Saiful Diseret Ibunya, Teriak Minta Ampun Tetap Dihajar
"Monggo pinarak (mari silahkan), di sini saja dengan saya, dia (Marliyat) masih belum bisa diajak bicara, nanti pasti menangis," kata Marsilan, kakak kandung Marliyat saat wartawan Radar Malang (jawa Pos Group) datang siang kemarin.
Rumah Marsilan yang juga pakde Saiful berhadapan dengan rumah Marliyat. Meski raut wajahnya terlihat keras, rona kesedihan tak bisa disembunyikan olehnya.

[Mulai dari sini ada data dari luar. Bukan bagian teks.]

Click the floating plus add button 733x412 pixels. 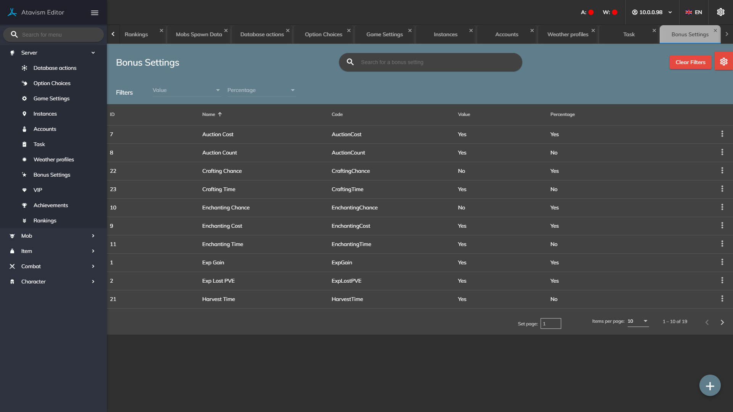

Saat berbincang, beberapa kali mata pria 50 tahun ini terlihat berkaca-kata dan suaranya bergetar. "Sehari-harinya dia (Saiful Anwar) ya ada di sini, biasanya main dengan anak saya, mereka seusia," kata Marsilan.

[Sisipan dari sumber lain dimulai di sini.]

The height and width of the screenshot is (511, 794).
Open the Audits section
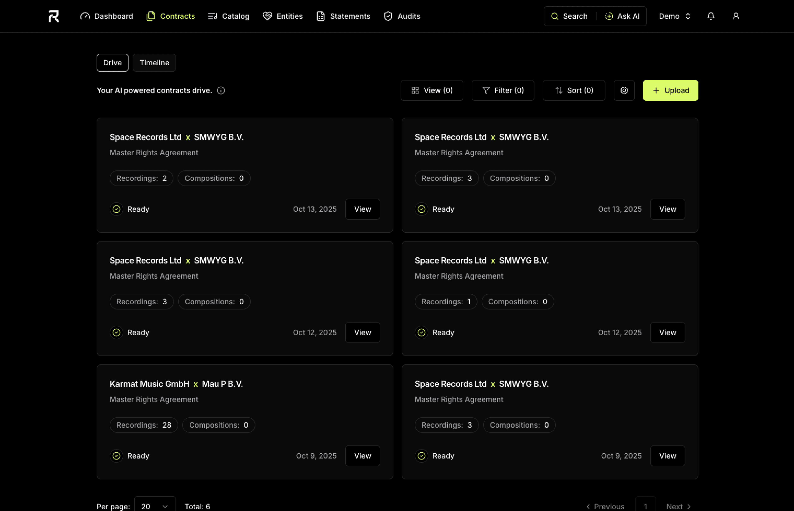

Marsilan menceritakan bahwa insiden pemukulan yang dilakukan Ani Masrifah kepada putra kandungnya itu bukan kejadian pertama. "Sudah sering seperti itu, jadi kami juga sudah tidak kaget," sambungnya.
Sambil mengingat-ingat, pria yang sehari-harinya bekerja sebagai buruh serabutan itu mengatakan bahwa peristiwa naas berujung maut tersebut terjadi Selasa (19/6) sekitar pukul 17.30.
"Waktu itu sudah maghrib, saya lihat korban diseret oleh ibunya ke dalam rumah dari depan pintu, dia (Saiful) sempat pegangan kursi setelah itu saya tidak tahu karena pintunya langsung ditutup ibunya," beber Marsilan.
Marsilan pun sempat mendengar teriakan Saiful. "Ampun buk, ampun buk, anaknya teriak begitu, saya ingin menolong tapi sebelum-sebelumnya kalau ada kerabat yang ikut campur pasti disatru (didiamkan) oleh Ani," sambungnya.
Dari suara benturan yang dia dengar, Marsilan memperkirakan keponakannya itu tidak dipukul dengan tangan kosong. Benar saja, dari hasil penyidikan di Unit PPA Polres Malang tersangka mengaku memukul putranya dengan gayung.
"Kurang lebih 15 menit tangisannya (SA) keras, lalu berhenti, tidak lama kemudian dia kembali menangis kencang sambil minta ampun," ungkap Marsilan.